= Asymptotic computational complexity =

Measurement of computational complexity

In computational complexity theory, asymptotic computational complexity is the use of asymptotic analysis for the estimation of the computational complexity of algorithms and computational problems, commonly associated with the use of the big O notation.

==Scope==
With respect to computational resources, asymptotic time complexity and asymptotic space complexity of computational algorithms and programs are commonly estimated. Other asymptotically estimated behavior include circuit complexity and various measures of parallel computation, such as the number of (parallel) processors.

Since the ground-breaking 1965 paper by Juris Hartmanis and Richard E. Stearns and the 1979 book by Michael Garey and David S. Johnson on NP-completeness, the term "computational complexity" (of algorithms) has become commonly used to refer to asymptotic computational complexity.

Further, unless specified otherwise, the term "computational complexity" usually refers to an upper bound for the asymptotic computational complexity of an algorithm or a problem, which is usually written in terms of the big O notation, e.g. $O(n^3).$ Other types of (asymptotic) computational complexity estimates are lower bounds ("big omega" notation; e.g., Ω(n)) and asymptotically tight estimates, when the asymptotic upper and lower bounds coincide (written using the "big theta"; e.g., Θ(n log n)).

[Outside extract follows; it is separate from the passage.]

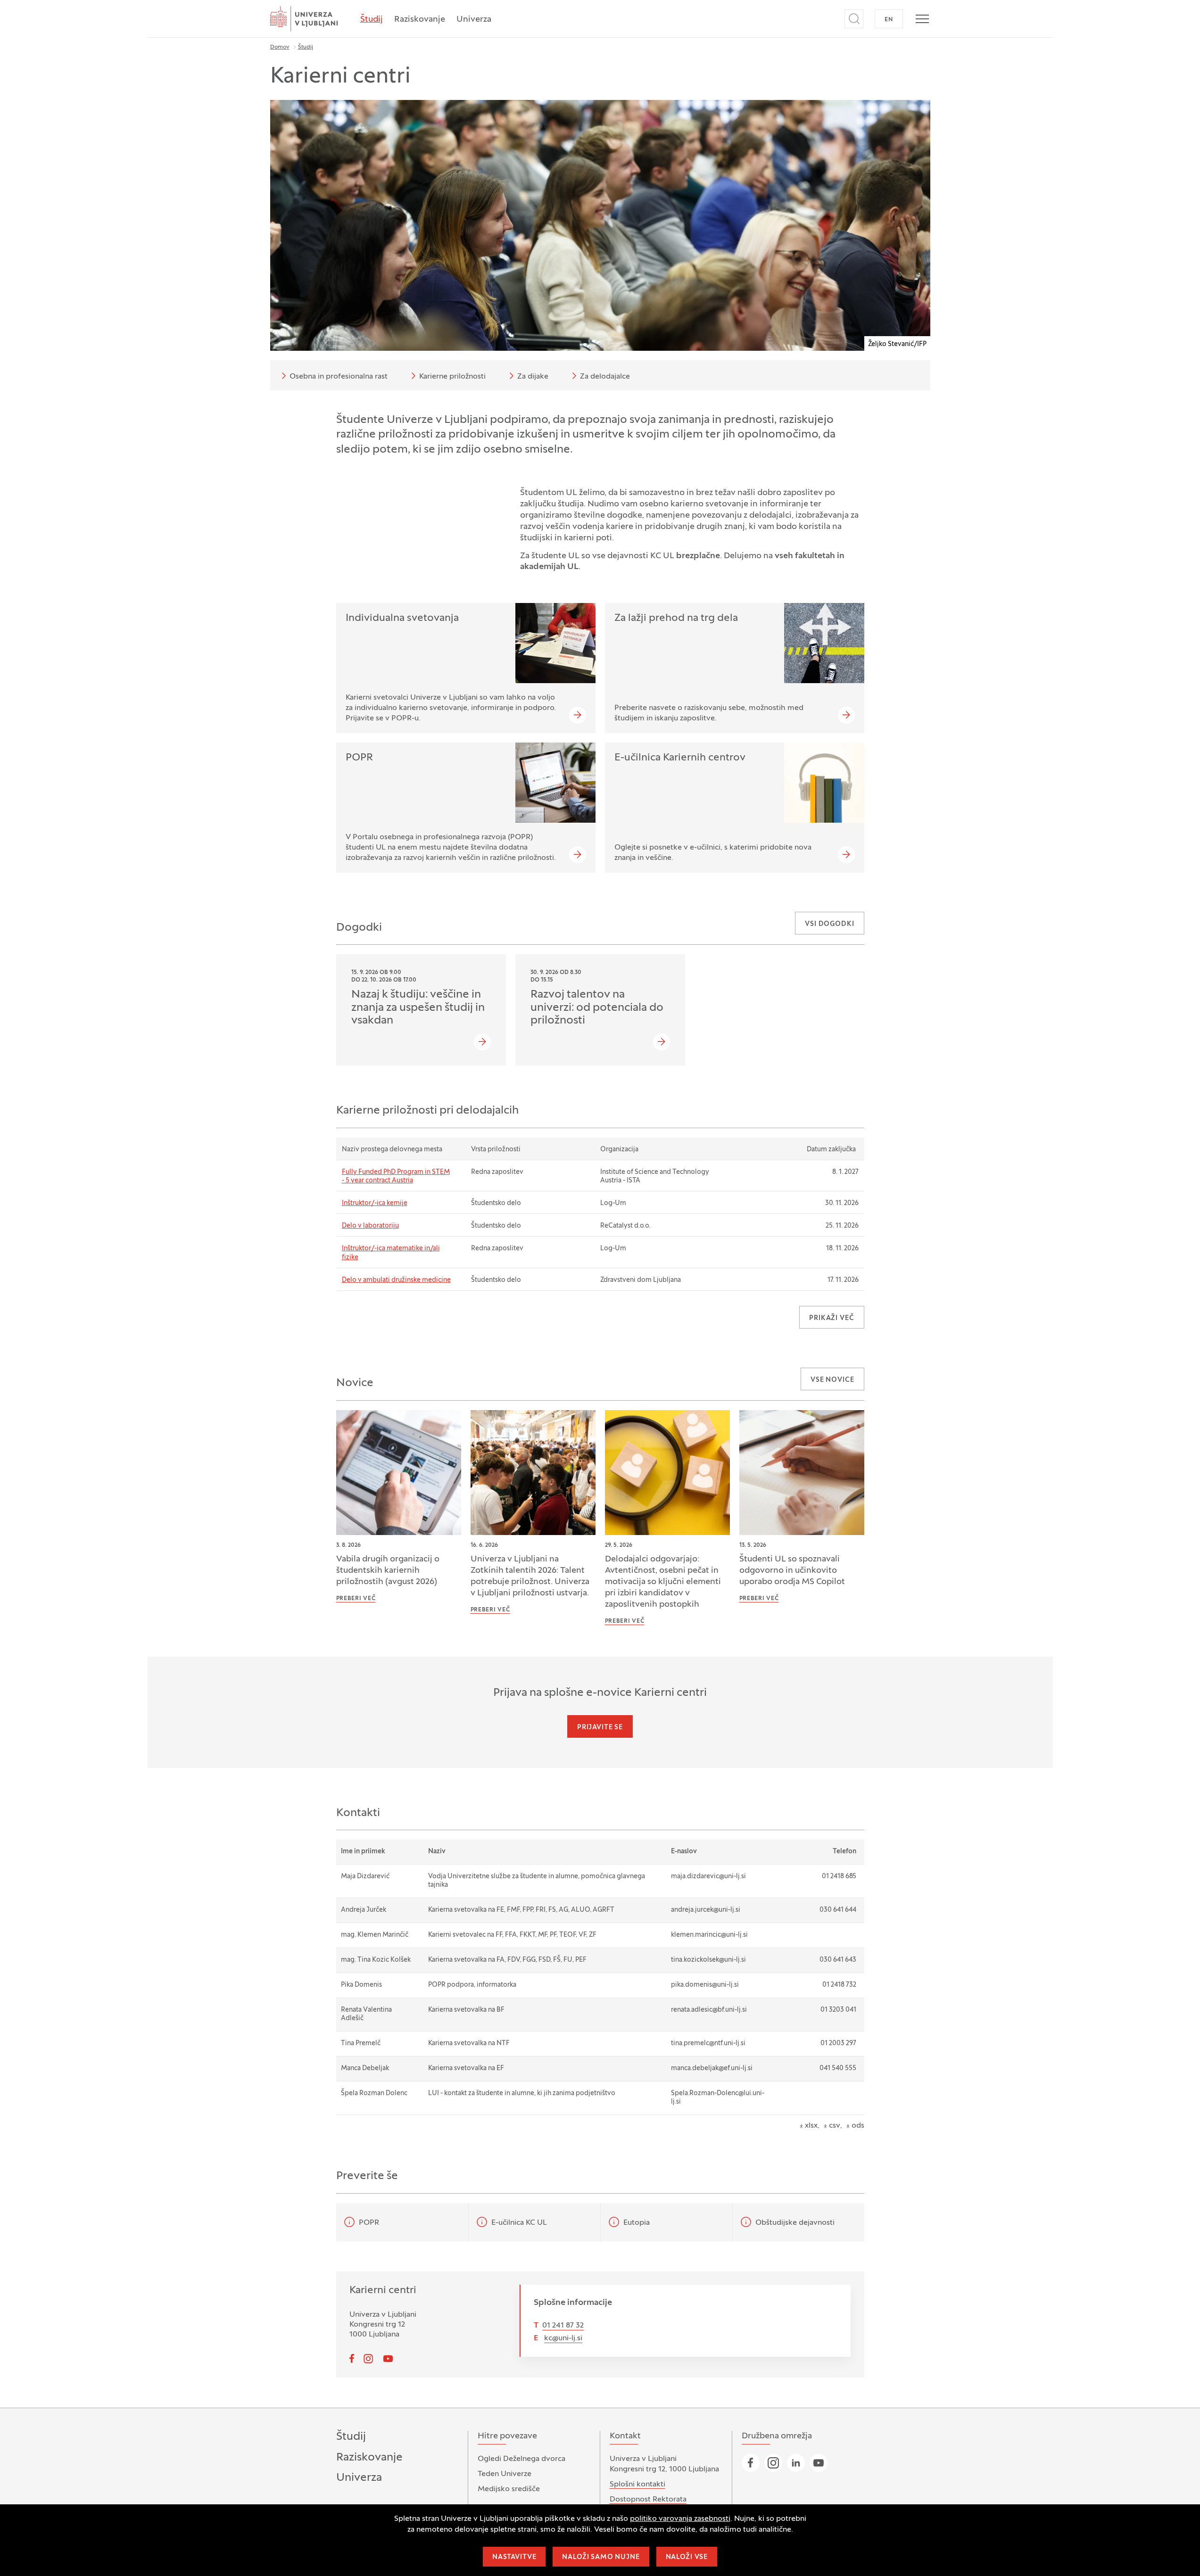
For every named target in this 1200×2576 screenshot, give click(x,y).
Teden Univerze (504, 2474)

A further tacit assumption is that the worst-case complexity is in question unless stated otherwise. An alternative approach is probabilistic analysis of algorithms.

==Types of algorithms considered==
In most practical cases deterministic algorithms or randomized algorithms are discussed, although theoretical computer science also considers nondeterministic algorithms and other advanced models of computation.